白惟明在容君羨身边坐下,问道:“怎么了?”
容君羨说不出话来。
白惟明又看了眼汤米:“怎么了?”
汤米抱起笔记本,说:“我什么都不知道啊,老总。”
白惟明手指轻轻指了指门外。
汤米立即走了出去,还自觉把门关紧了。
容君羨斜瞥了白惟明一眼,说:“你是不是跟踪狂?”
白惟明一怔,说:“不是。”
容君羨却道:“为什么你两年前就在公司建了我的档了?”
“哦,你说这个……”白惟明轻轻摸着自己的下巴,“汤米告诉你的?”
容君羨气鼓鼓的:“你别管是谁!你就告诉我!”
白惟明说:“我看起来像跟踪狂吗?”
容君羨知道这又是白惟明的“战术”,弯弯绕绕就是不说个准话的方案,容君羨已经大概知道怎么应付了。
这种战术就是缠绕的丝弦一样,理是理不清的,还不如一剪子下去,利落,也符合容君羨的性情。
容君羨打开了背包,将文件袋摔到了桌子上:“你今天不说明白!我就把这个文件袋扔了!”
白惟明微微叹气,说:“你随我来吧。”
容君羨跟着白惟明去了白惟明的办公室。办公室里靠墙书柜最上端有一个上锁的柜子。白惟明用指纹把柜子解锁了,捧出了一个尘封的小箱子。
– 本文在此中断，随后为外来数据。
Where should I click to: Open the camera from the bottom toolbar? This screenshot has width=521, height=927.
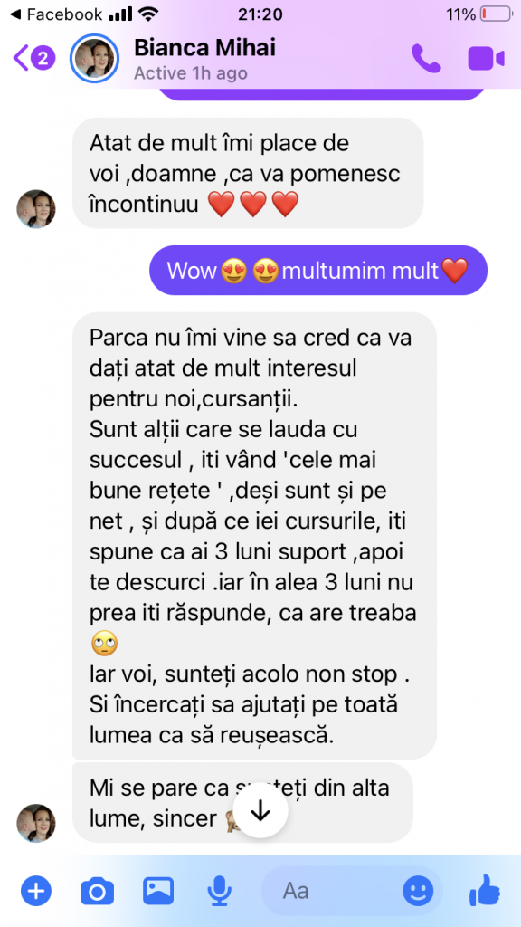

容君羨看到就好奇,上前吹了吹箱子上的灰尘:“呼呼——”
白惟明拉着他:“小心脏。”白惟明用湿纸巾擦了擦箱子,才把箱子打开了。却见箱子里放着各式各样的海报、蓝光DVD、杂志——都是容君羨早期相关的。
容君羨大惊:“你……你是我的粉丝?”
“我不是。”白惟明回答。
容君羨更吃惊了:“那你还说你不是跟踪狂?”
“我只是做研究。”白惟明解释,说着,他拿起了一份杂志,翻开容君羨的访谈页面,上面密密麻麻地记着字,仿佛在给容君羨的话做阅读理解,另一张海报上,容君羨的脸上也写满了字,分析了容君羨的长相和海报的构图。
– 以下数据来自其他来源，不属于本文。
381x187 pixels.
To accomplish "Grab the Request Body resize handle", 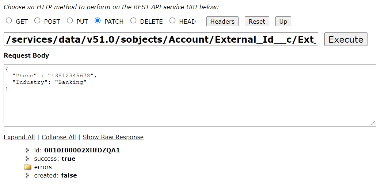I will (373, 124).
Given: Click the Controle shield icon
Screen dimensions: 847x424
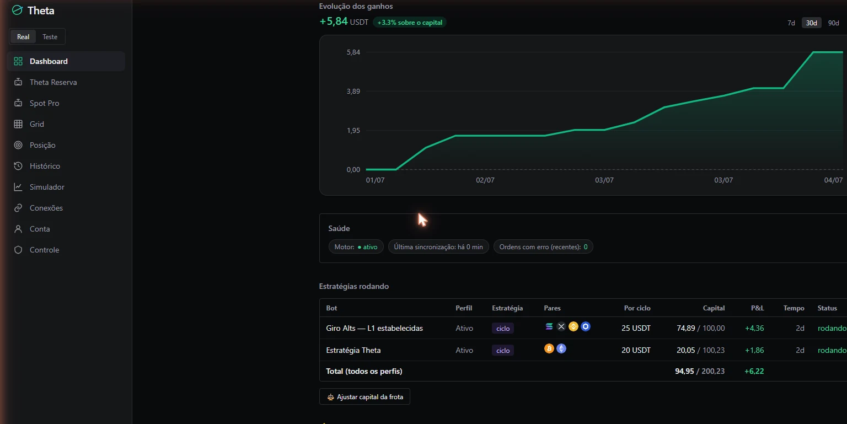Looking at the screenshot, I should 18,250.
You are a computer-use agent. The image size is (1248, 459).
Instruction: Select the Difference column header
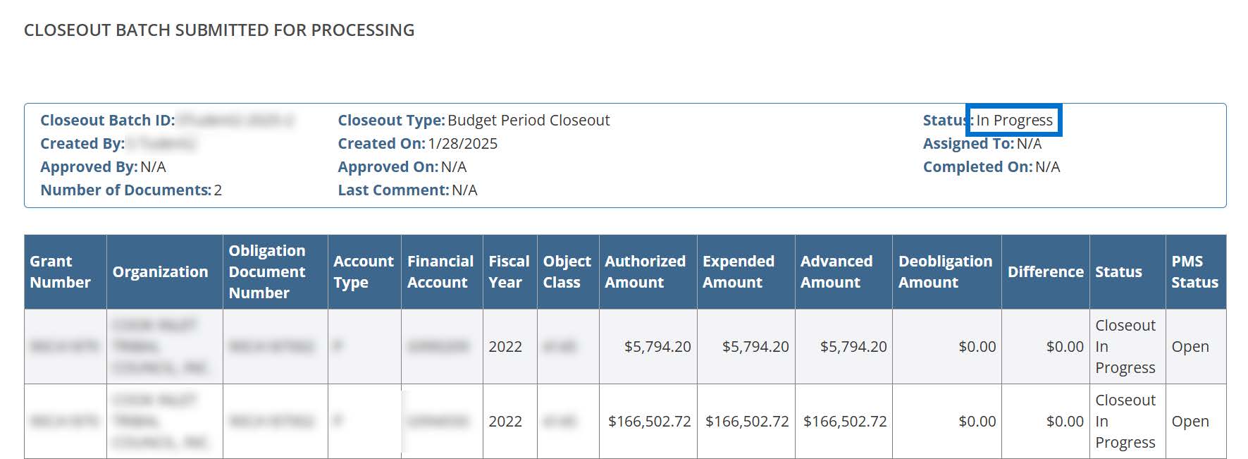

容君羨脸都绿了:“你不解释还好,你这解释,不更像变 态了?”
白惟明也有些无奈:“好像也是。所以一直都不好跟你说。”
两年前,容君羨还在沉寂期。没有戏拍了的他,最后一个代言也即将到期。那是一个手表代言,为了这个代言,容君羨拍了一张大幅的广告海报,挂在了商场专柜。那天,白惟明刚好经过,匆匆一瞥的,目光却忽然移不开。
就像是匆匆游人看到了一朵盛开的花,自然不觉驻足。
白惟明看了一眼这张脸,惊鸿一瞥,心神微动,但也没有多想,毕竟还有行程,没多停留,便快步离开了。
到了第二天,白惟明再次经过这个商场,忍不住又走进了商场内,特意绕到了那个专柜面前,想再看看那幅海报。但那幅海报却已经被撤下了,换上了一个新面孔。
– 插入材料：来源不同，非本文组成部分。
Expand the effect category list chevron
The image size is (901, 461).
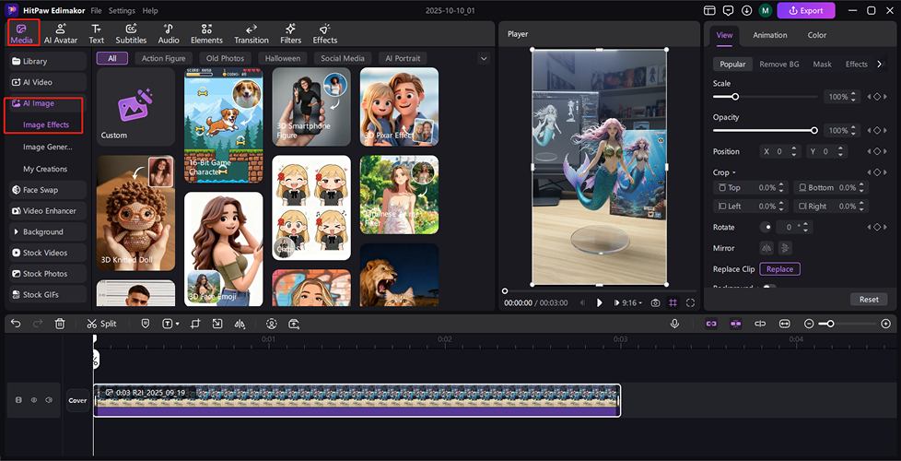[x=484, y=58]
新面孔怎么看都是符合大众定义的帅哥,但白惟明却觉得不舒服。
过了两天,白惟明还是上网搜寻了关于那个“旧面孔”的信息。
容君羨。
他这才有点印象:“好像是个大明星,好像听过这个名字。”
明明只是看了一眼的脸,他为什么会老记挂着?这一点不太正常。白惟明便购来了这份海报,仔细批注,研究这幅图到底有什么好处。这样用笔写写画画,把海报上容君羨的脸也弄花了。白惟明便再买了多几份海报回来,卖家问他是不是粉丝,可以给他推荐别的东西。白惟明本来不想买的,但想想又不贵,便说好吧,结果就买了一整箱。
白惟明开始研究容君羨这个远在天边、素未谋面的人,越看越觉得有趣,只说娱乐圈怎么会有这么直率的人,恐怕是假的吧?
他有些好奇,这个容君羨本人到底是不是这样的。
如果是,那就太有趣了。
他闲着无事的时候,便看看这些资料打发,等资料研究完了,他再问卖家要新的。卖家却说,没有了。因为容君羨已经没工作很久了,只有这些旧料。
白惟明有些叹息,但也说:“那就算了。”
说是算了,好像也不能真的算了。
白惟明总觉得缺了点什么,偶尔看到电影上映的宣传,都在想,为什么不是容君羨的电影呢?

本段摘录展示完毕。